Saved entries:
******

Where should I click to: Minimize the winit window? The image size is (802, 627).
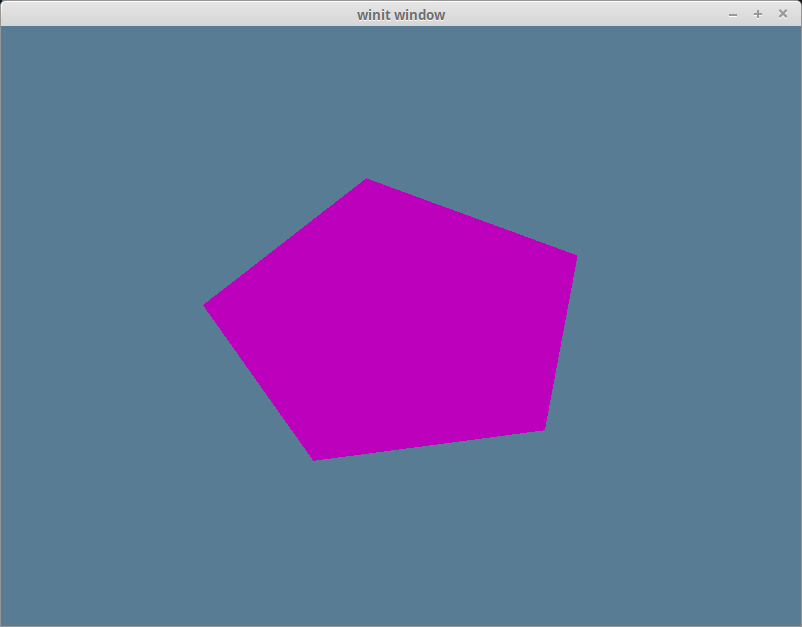(x=733, y=14)
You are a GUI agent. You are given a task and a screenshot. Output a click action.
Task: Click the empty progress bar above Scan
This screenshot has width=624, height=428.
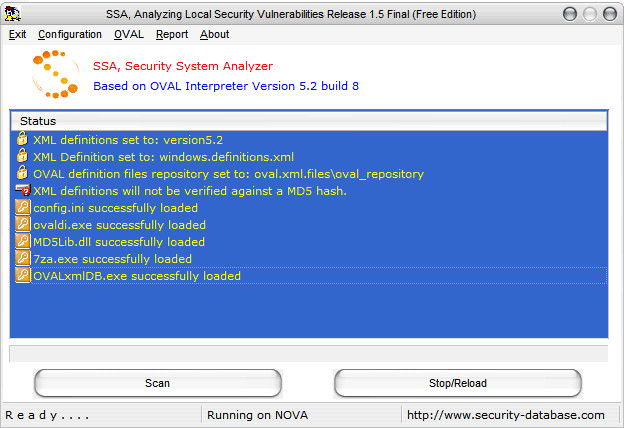(x=309, y=354)
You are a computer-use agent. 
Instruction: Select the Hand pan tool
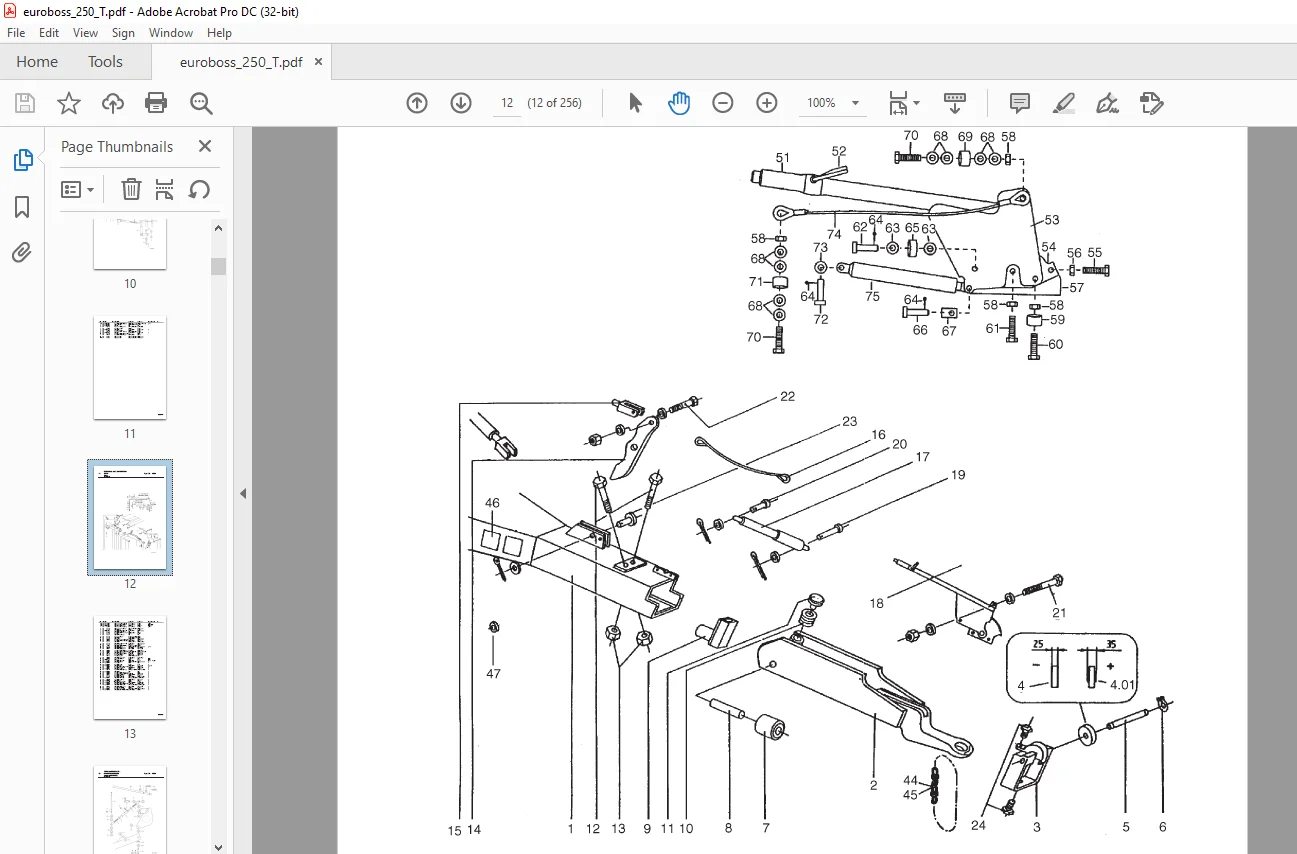(679, 103)
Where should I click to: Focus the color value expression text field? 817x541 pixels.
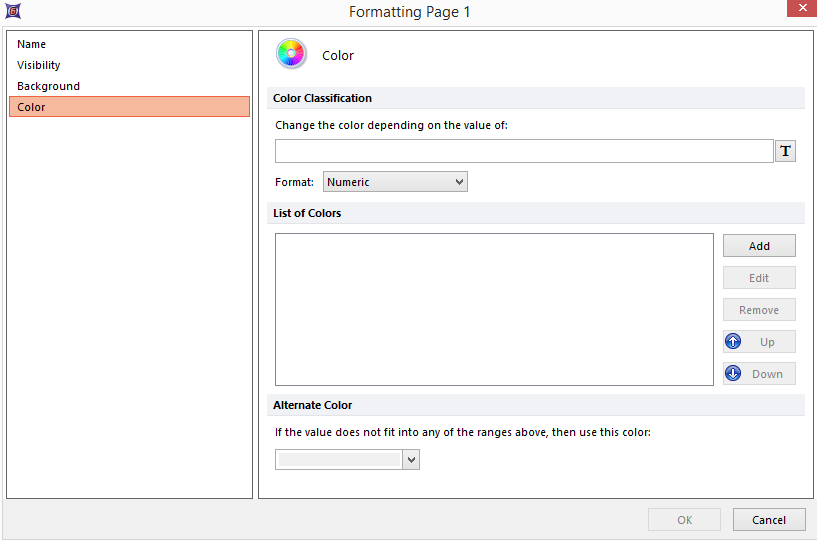click(x=523, y=151)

******

EXERCISE ::
If a line in the entries holds the string "agent", it belongs in the tally; state the tally alone.

EXERCISE ANSWER ::
2